For full reference (tools, client wiring, troubleshooting, security model), see 06-mcp.md.

Should I run pg-cdc mcp under systemd?

Usually no. The stdio transport assumes the parent process owns it — Claude Desktop launches it, terminates it on quit, and restarts it next session. Running it under systemd would create a process with no peer to talk to.
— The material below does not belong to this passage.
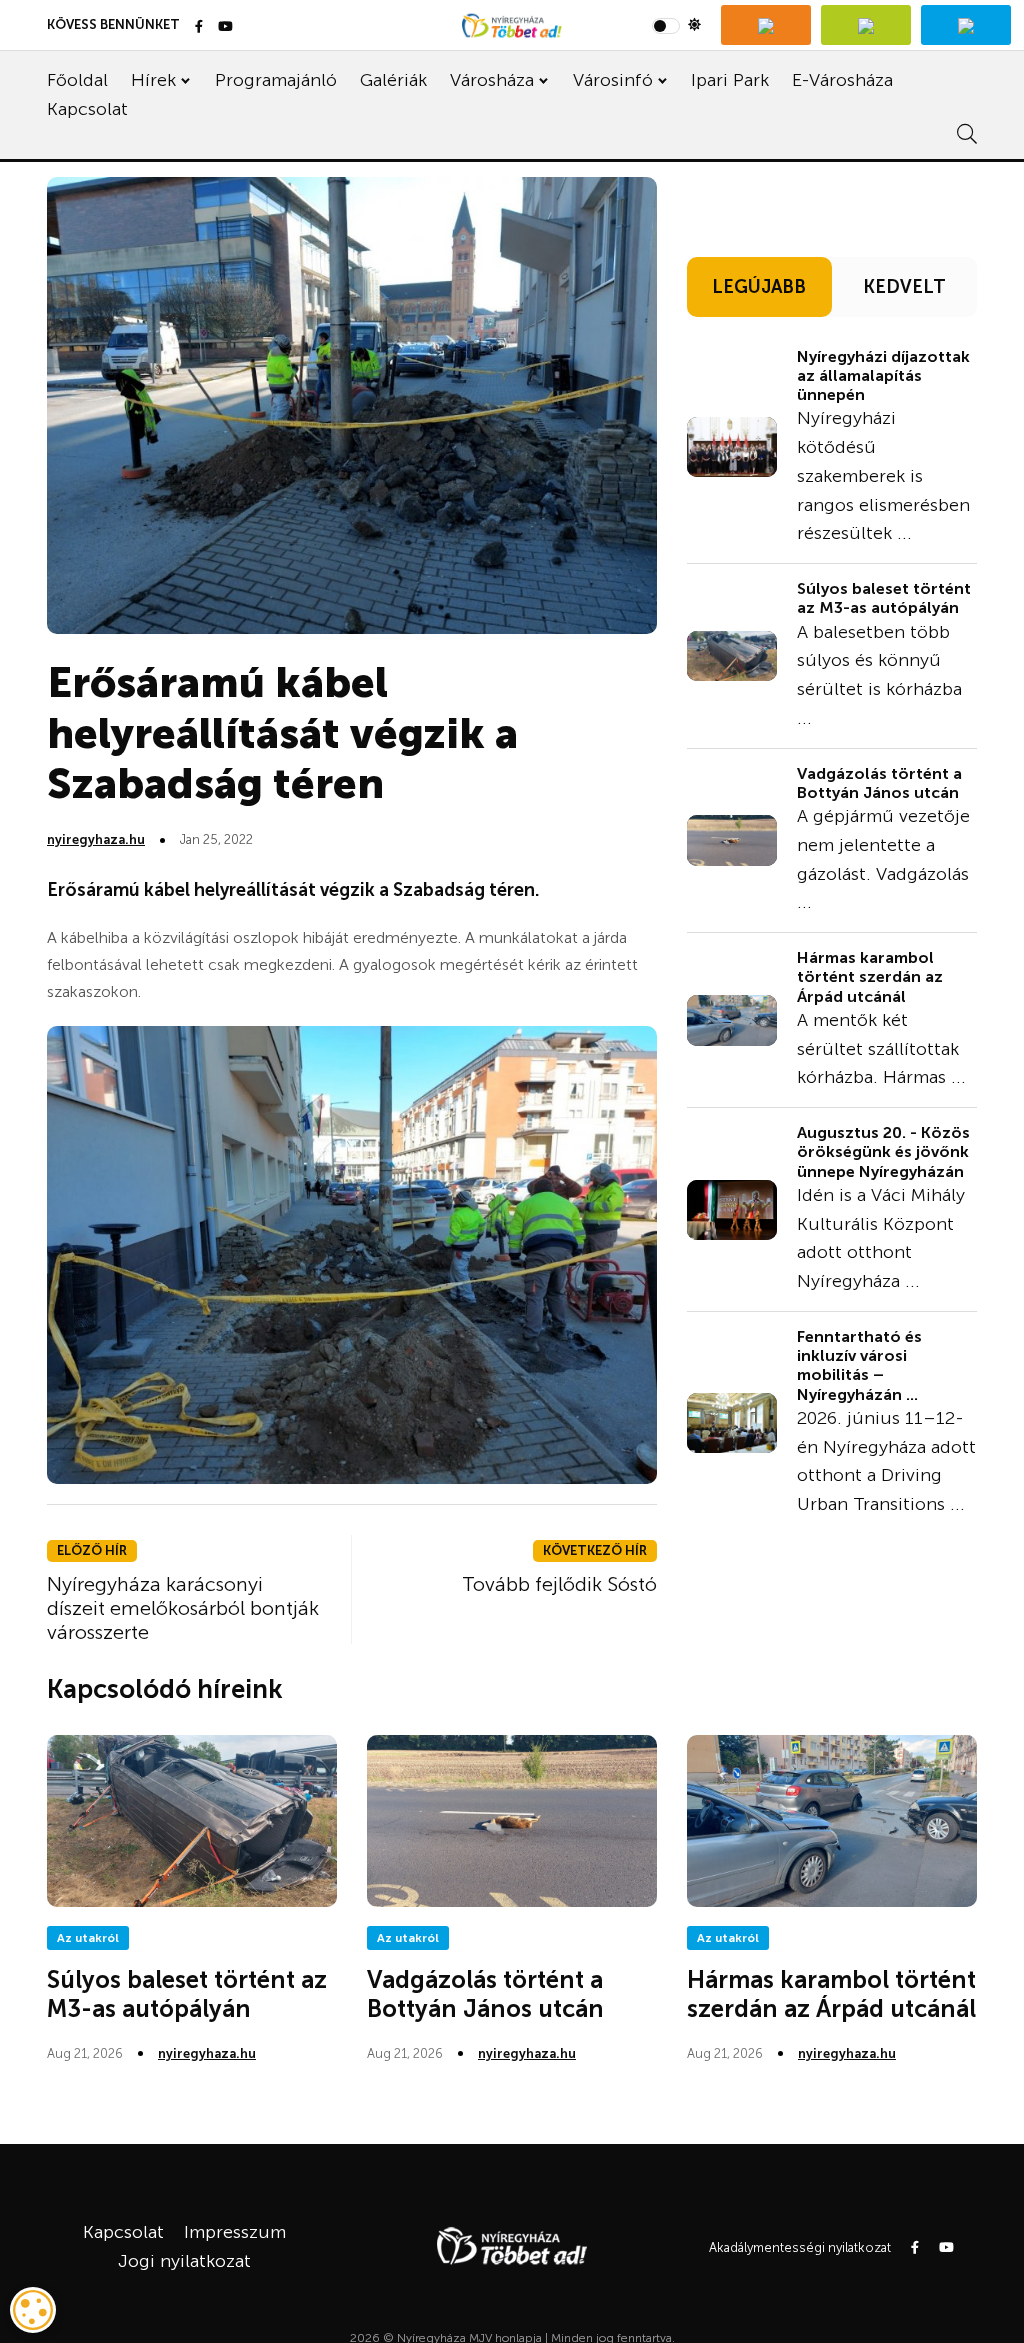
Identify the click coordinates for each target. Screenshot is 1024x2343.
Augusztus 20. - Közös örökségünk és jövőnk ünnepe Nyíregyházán (883, 1151)
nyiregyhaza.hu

The legitimate cases for managing pg-cdc mcp directly:

  • Local network bridge — wrapping it behind a stdio-to-TCP shim if you want a remote client to connect to a workstation. (Out of scope for the open core. Consider whether you actually need the commercial edition’s authenticated multi-user MCP server before going down this path.)
  • CI / smoke testingprintf '<json-rpc>\n' | pg-cdc mcp --config … to verify a deployment.

Quick health check

Terminal window
echo '{"jsonrpc":"2.0","id":1,"method":"initialize","params":{}}' \
| pg-cdc mcp --config /etc/pg-cdc/pg-cdc.yml

You should see a JSON response carrying protocolVersion, serverInfo.name=pg-cdc, and serverInfo.version. If the call hangs or errors, see the troubleshooting section in 06-mcp.md.

acl subcommand

The acl subcommand group (Layer-2 tag intent in DynamoDB, Lake Formation reconciliation) is part of the commercial edition. It is not present in this binary.